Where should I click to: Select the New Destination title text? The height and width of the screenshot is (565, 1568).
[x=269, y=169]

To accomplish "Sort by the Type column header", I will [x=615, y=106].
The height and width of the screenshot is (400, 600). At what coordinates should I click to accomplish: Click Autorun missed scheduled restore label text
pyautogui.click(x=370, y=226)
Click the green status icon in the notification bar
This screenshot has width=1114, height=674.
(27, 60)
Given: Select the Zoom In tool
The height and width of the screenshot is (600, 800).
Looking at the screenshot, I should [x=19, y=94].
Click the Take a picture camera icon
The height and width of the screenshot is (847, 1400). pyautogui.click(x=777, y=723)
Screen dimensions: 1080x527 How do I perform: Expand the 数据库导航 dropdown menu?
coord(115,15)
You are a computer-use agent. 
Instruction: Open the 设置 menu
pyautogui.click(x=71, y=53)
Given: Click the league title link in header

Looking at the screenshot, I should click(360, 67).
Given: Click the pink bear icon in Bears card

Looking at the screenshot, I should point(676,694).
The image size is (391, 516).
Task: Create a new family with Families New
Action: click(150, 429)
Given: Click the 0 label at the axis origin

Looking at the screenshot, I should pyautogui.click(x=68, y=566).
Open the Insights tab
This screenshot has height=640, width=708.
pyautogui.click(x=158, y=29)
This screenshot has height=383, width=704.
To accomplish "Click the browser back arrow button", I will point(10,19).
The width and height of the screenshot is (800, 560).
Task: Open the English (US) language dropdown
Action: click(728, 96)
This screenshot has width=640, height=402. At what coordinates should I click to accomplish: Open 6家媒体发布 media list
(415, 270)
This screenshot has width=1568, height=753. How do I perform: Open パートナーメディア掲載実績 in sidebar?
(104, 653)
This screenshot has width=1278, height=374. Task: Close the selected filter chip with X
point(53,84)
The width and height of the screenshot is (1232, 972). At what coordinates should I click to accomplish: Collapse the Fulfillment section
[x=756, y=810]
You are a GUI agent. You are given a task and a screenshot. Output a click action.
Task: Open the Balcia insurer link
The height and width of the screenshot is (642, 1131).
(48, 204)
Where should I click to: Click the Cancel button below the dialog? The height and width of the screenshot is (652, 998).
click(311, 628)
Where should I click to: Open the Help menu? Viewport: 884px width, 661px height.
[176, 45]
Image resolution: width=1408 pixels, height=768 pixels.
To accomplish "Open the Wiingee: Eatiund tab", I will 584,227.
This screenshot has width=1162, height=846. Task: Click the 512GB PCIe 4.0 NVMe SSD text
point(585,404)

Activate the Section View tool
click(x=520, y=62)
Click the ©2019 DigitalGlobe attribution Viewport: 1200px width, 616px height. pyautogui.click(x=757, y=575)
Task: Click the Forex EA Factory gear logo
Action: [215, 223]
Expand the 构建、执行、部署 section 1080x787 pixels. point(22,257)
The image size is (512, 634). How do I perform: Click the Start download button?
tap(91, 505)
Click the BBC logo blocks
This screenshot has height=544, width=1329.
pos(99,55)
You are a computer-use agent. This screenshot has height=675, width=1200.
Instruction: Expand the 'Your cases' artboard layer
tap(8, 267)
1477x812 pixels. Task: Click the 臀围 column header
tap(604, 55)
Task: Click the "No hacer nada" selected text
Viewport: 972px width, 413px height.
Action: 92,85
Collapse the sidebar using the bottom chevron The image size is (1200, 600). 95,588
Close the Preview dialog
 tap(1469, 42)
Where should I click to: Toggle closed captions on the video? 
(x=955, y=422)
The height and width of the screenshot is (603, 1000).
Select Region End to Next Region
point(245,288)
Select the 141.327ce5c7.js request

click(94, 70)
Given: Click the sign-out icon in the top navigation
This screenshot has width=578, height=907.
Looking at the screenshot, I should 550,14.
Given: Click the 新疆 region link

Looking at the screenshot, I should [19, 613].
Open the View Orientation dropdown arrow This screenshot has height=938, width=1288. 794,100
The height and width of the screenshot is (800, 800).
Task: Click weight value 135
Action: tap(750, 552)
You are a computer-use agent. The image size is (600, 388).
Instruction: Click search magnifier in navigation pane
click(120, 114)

________

▶ TASK STATEMENT
Output each line of the records above exactly.

▶ ANSWER TO THIS TASK
Where should I click to: Select the New Destination title text? The height and width of the screenshot is (565, 1568).
[x=269, y=169]

To accomplish "Sort by the Type column header", I will [x=615, y=106].
The height and width of the screenshot is (400, 600). At what coordinates should I click to accomplish: Click Autorun missed scheduled restore label text
pyautogui.click(x=370, y=226)
Click the green status icon in the notification bar
This screenshot has width=1114, height=674.
(27, 60)
Given: Select the Zoom In tool
The height and width of the screenshot is (600, 800).
Looking at the screenshot, I should [x=19, y=94].
Click the Take a picture camera icon
The height and width of the screenshot is (847, 1400). pyautogui.click(x=777, y=723)
Screen dimensions: 1080x527 How do I perform: Expand the 数据库导航 dropdown menu?
coord(115,15)
You are a computer-use agent. 
Instruction: Open the 设置 menu
pyautogui.click(x=71, y=53)
Given: Click the league title link in header

Looking at the screenshot, I should click(360, 67).
Given: Click the pink bear icon in Bears card

Looking at the screenshot, I should point(676,694).
The image size is (391, 516).
Task: Create a new family with Families New
Action: click(150, 429)
Given: Click the 0 label at the axis origin

Looking at the screenshot, I should pyautogui.click(x=68, y=566).
Open the Insights tab
This screenshot has height=640, width=708.
pyautogui.click(x=158, y=29)
This screenshot has height=383, width=704.
To accomplish "Click the browser back arrow button", I will point(10,19).
The width and height of the screenshot is (800, 560).
Task: Open the English (US) language dropdown
Action: click(728, 96)
This screenshot has width=640, height=402. At what coordinates should I click to accomplish: Open 6家媒体发布 media list
(415, 270)
This screenshot has width=1568, height=753. How do I perform: Open パートナーメディア掲載実績 in sidebar?
(104, 653)
This screenshot has width=1278, height=374. Task: Close the selected filter chip with X
point(53,84)
The width and height of the screenshot is (1232, 972). At what coordinates should I click to accomplish: Collapse the Fulfillment section
[x=756, y=810]
You are a GUI agent. You are given a task and a screenshot. Output a click action.
Task: Open the Balcia insurer link
The height and width of the screenshot is (642, 1131).
(48, 204)
Where should I click to: Click the Cancel button below the dialog? The height and width of the screenshot is (652, 998).
click(311, 628)
Where should I click to: Open the Help menu? Viewport: 884px width, 661px height.
[176, 45]
Image resolution: width=1408 pixels, height=768 pixels.
To accomplish "Open the Wiingee: Eatiund tab", I will 584,227.
This screenshot has width=1162, height=846. Task: Click the 512GB PCIe 4.0 NVMe SSD text
point(585,404)

Activate the Section View tool
click(x=520, y=62)
Click the ©2019 DigitalGlobe attribution Viewport: 1200px width, 616px height. pyautogui.click(x=757, y=575)
Task: Click the Forex EA Factory gear logo
Action: [215, 223]
Expand the 构建、执行、部署 section 1080x787 pixels. point(22,257)
The image size is (512, 634). How do I perform: Click the Start download button?
tap(91, 505)
Click the BBC logo blocks
This screenshot has height=544, width=1329.
pos(99,55)
You are a computer-use agent. This screenshot has height=675, width=1200.
Instruction: Expand the 'Your cases' artboard layer
tap(8, 267)
1477x812 pixels. Task: Click the 臀围 column header
tap(604, 55)
Task: Click the "No hacer nada" selected text
Viewport: 972px width, 413px height.
Action: 92,85
Collapse the sidebar using the bottom chevron The image size is (1200, 600). 95,588
Close the Preview dialog
 tap(1469, 42)
Where should I click to: Toggle closed captions on the video? 
(x=955, y=422)
The height and width of the screenshot is (603, 1000).
Select Region End to Next Region
point(245,288)
Select the 141.327ce5c7.js request

click(94, 70)
Given: Click the sign-out icon in the top navigation
This screenshot has width=578, height=907.
Looking at the screenshot, I should 550,14.
Given: Click the 新疆 region link

Looking at the screenshot, I should [19, 613].
Open the View Orientation dropdown arrow This screenshot has height=938, width=1288. 794,100
The height and width of the screenshot is (800, 800).
Task: Click weight value 135
Action: tap(750, 552)
You are a computer-use agent. The image size is (600, 388).
Instruction: Click search magnifier in navigation pane
click(120, 114)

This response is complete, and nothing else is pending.